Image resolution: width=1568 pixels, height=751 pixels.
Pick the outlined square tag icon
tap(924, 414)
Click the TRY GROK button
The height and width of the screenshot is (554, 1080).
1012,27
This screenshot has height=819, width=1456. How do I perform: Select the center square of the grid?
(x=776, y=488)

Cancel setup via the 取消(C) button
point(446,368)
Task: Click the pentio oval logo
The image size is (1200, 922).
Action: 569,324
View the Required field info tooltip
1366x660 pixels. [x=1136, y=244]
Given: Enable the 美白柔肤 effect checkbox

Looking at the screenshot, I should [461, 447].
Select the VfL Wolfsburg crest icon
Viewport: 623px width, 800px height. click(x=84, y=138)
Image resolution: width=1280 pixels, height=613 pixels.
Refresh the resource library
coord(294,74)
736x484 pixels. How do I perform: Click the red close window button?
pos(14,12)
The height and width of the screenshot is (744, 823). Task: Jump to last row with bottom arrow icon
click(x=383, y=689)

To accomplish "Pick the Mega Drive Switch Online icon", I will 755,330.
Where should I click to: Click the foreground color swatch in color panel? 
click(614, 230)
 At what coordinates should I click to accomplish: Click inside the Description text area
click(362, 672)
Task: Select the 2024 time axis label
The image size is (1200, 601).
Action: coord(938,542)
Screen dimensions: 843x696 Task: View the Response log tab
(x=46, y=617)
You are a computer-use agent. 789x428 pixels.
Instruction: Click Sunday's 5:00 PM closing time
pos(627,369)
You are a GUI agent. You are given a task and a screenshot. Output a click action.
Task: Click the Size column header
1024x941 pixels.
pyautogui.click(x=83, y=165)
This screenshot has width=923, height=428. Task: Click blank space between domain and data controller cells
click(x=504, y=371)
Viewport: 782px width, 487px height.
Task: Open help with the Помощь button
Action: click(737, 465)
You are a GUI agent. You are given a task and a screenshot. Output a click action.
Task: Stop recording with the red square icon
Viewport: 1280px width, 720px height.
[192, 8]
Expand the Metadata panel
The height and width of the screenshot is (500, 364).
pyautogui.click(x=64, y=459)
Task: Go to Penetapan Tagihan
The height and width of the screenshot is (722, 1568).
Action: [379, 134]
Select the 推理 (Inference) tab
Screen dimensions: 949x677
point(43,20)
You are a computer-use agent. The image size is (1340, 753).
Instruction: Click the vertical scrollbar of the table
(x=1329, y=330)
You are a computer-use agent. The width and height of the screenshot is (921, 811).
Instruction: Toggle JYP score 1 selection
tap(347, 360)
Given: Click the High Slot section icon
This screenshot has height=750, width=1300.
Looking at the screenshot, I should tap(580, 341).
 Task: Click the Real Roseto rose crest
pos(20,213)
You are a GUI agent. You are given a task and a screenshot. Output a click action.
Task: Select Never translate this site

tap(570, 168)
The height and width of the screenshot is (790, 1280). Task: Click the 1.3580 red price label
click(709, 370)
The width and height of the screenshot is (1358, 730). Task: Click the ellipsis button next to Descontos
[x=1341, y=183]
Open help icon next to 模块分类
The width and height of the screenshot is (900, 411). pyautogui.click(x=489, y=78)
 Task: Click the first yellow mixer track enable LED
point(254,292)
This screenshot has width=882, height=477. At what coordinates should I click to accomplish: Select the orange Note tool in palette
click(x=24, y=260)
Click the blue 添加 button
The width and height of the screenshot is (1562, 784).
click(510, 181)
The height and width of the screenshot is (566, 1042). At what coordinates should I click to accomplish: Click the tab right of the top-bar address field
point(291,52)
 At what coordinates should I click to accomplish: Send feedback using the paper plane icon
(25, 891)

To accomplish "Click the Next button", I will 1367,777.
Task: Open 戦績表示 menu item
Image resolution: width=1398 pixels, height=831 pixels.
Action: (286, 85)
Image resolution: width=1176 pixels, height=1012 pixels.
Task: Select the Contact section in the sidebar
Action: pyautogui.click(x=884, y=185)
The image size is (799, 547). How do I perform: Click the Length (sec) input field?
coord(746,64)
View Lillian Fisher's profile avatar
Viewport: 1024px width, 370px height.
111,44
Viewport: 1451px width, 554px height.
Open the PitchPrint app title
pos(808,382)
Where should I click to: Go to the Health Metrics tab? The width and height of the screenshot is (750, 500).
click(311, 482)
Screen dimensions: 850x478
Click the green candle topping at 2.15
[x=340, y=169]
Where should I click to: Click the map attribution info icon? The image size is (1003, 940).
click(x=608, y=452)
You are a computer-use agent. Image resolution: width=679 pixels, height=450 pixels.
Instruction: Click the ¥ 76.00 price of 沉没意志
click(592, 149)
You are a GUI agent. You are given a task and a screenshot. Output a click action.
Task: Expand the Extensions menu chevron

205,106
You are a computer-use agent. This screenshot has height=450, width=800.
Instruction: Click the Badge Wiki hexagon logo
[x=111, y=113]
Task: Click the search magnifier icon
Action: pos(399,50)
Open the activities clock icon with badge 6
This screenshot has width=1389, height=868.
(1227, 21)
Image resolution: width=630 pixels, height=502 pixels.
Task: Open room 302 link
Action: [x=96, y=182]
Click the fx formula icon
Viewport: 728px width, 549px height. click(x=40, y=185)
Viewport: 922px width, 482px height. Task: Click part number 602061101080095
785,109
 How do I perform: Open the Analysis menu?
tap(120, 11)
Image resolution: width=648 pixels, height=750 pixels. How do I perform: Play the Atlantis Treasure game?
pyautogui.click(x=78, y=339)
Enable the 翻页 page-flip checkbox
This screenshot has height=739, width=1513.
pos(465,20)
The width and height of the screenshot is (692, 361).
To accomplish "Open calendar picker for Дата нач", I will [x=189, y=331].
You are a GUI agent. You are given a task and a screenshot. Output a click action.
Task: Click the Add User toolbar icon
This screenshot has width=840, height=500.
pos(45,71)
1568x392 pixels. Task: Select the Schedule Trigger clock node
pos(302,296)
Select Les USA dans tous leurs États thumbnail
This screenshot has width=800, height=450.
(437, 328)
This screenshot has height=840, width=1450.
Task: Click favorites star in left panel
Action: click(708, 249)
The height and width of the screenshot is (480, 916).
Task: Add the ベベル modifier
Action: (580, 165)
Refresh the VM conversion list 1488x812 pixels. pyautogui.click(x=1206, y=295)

▶ What you are asked to do
Scan the records above for the string "computer", and copy every line where it turns up.

▶ Reply to the exercise
You are a computer-use agent. 789x428 pixels.
You are a computer-use agent. The image size is (1340, 753).
You are a computer-use agent. The width and height of the screenshot is (921, 811).
You are a computer-use agent. Image resolution: width=679 pixels, height=450 pixels.
You are a computer-use agent. This screenshot has height=450, width=800.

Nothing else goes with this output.